Посвящается М.Минюи.
Одетт была свежа, словно первые весенние цветы, с парой томных глаз небесного цвета и светлыми локонами волос, что всегда одинаково лежали на плечах, и с изящным бледным профилем. Долгими часами она сидела около окна своей комнаты. Закинув ногу за ногу, она читала роман, штопала чулки или вышивала гладью, а когда она играла грац-вальсы на виолончели, мое сердце замирало.
Окно моей комнаты было напротив окна комнаты Одетт, и я минуты, часы, а по воскресеньям и целые дни смотрел из-за моего стекла на нее. Особенно по вечерам, когда она снимала чулки и ходила в ночной рубашке!
Таким образом и начались наши с ней тайные отношения. Если я не видел ее один день, я чувствовал, как будто я что-то потерял.
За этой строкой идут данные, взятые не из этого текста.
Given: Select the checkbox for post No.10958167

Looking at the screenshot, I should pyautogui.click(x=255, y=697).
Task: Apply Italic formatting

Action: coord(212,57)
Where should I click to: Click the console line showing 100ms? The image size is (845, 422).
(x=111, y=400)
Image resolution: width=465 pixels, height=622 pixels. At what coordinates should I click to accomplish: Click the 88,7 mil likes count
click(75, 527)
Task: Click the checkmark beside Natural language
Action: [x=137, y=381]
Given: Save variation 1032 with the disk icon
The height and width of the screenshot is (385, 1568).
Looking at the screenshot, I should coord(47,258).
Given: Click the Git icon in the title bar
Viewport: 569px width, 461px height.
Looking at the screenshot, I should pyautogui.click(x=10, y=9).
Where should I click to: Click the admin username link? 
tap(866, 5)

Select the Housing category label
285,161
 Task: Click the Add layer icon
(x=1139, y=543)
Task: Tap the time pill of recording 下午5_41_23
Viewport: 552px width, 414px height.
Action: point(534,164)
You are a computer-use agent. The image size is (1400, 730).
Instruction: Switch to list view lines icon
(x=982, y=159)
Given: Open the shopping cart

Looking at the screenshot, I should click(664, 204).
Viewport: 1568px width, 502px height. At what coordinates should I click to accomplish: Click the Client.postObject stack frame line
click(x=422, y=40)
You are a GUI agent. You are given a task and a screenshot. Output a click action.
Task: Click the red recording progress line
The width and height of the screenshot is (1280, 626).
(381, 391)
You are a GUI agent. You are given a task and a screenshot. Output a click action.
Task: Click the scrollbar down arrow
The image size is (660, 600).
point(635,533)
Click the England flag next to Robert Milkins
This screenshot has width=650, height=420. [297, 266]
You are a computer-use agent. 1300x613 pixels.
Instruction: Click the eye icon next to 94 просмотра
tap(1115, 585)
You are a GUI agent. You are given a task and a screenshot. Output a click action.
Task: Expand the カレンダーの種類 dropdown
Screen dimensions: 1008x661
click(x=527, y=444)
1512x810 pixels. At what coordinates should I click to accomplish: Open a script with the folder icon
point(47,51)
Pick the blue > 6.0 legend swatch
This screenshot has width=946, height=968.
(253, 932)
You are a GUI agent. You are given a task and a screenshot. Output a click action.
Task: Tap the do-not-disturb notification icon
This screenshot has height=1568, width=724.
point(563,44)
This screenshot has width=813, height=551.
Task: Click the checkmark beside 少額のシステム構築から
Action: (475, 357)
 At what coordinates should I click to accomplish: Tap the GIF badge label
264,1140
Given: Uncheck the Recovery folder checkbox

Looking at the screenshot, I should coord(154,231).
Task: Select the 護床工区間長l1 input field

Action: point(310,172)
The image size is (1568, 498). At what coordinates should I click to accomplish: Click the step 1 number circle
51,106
Иногда днем я настолько на нее смотрел, что она вставала и закрывала створки окна. Две недели мы видели друг друга каждый день, но взгляд Одетт был холоден и безразличен, она не улыбалась и не делала никаких движений, из которых следовало бы, что у нее есть ко мне интерес. Отнюдь, лицо у нее было серьезное и сдержанное.
Первый раз я встретился с ней лицом к лицу однажды утром, когда забежал в кофейню на нашей улице позавтракать. Когда я выходил оттуда, увидел Одетт, у нее в руке был футляр с виолончелью, и она направлялась в сторону метро. Я поздоровался, улыбнулся ей, и предложил ей поднести футляр. Она в ответ кивнула головой и сказала: «Мерси». С этого самого слова началось наше знакомство.
С того дня, как только мы открывали окна в наших комнатах, мы разговаривали издалека с помощью жестов и знаков. Но всегда кончалось тем, что мы сходили вниз в Люксембургский сад на свидание, а потом шли в кино, в театр или кафе, и таким образом проводили вместе несколько часов. Одетт была дома одна, потому что ее отчим и мать уехали путешествовать, а она из-за работы осталась в Париже.
|
Она была очень немногословная, а характером была, как ребенок, – упрямая и настойчивая, что иногда выводило меня из себя. Прошло два месяца с тех пор, как мы стали друзьями. Однажды мы договорились, что вечером пойдем на пятничную ночную ярмарку. Тем вечером Одетт надела новое синее платье и, по-моему, была счастливее, чем обычно. От ресторана, откуда мы вышли, и всю дорогу в метро она рассказывала мне о своей жизни. Так мы доехали на метро до Луна-парка.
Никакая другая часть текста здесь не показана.